‘Staat!’ riep de priester. ‘Hoordet gij geen lichte vezelinge, geen stemgeruisch?’
- ‘Ja-'k, Vader; wij allen die hier rondomme wonen, wij vernamen die stemme menige keeren. Alle ure van den dag, wordt zij driemaal gehoord.’
- ‘En heeft er niemand achterhaald wat deze woorden zijn of wie ze uitspreekt?’
- ‘Die woorden zijn: Geloofd zij Jesus, Maria en Joseph! Doch niemand en is er, Vader, die ooit ter plaatse naderen dorst. 't Is al jaren en jaren dat dit wonder hier gebeurt.’
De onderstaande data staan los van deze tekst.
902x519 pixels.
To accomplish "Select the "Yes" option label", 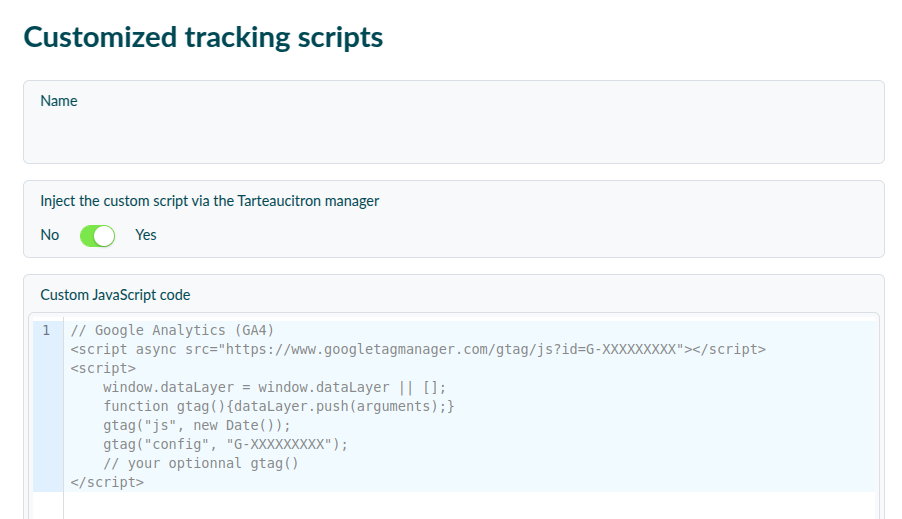I will tap(146, 235).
- ‘En waagde 't niemand om te onderzoeken wie die woorden uiten mag?’
- ‘Niemand, Vader!’
- ‘Ik toch en zal mijnen weg niet vervoorderen, of dit geheim zal eerst nagespeurd en ontdekt.’
- ‘Vader, 't zal ten minsten nog eene ure duren, eer dat gij die woorden nogmaals te hooren krijgt. Treedt voort en biecht den zieke, en alsdan zullen anderen met mij u herwaards uitgeleid doen.’
- ‘Gij siddert, vriend. Laat ons gaan.’
Zij vervolgden hunne reize, tot dat ze bij den zieke kwamen. De priester berechtte hem en was wederkeerensveerdig.
‘'t Is helledonker, vader; wacht tot morgen.’
- ‘'k En zal, zei de priester; ik wille daar seffens naar toe, want ik ben benieuwd om te weten wie den Heere lof geeft in 't gebergte.’
- ‘Dan gaan wij meê, vader!’
Zij mieken gereedschap en zadelden hunne peerden. Eenigen stapten vóór den priester, anderen bachten hem, om hem des noods ter zijde te staan. Toen zij ter stede naderden, waar de priester de woorden bij zijnen vorigen doortocht vernam, stonden zij allen stille.
‘De stemme komt van ginderwaard zei de priester, die naar 't gebergte wees. Laat eenigen uwer de peerden bewaken, en de anderen met mij den berg beklimmen,’
Hijgend klauterden zij door struiken en over rotsen, toen duidelijk en veel nader, tot driemaal toe de woorden klonken: ‘Geloofd zij Jesus, Maria en Joseph!’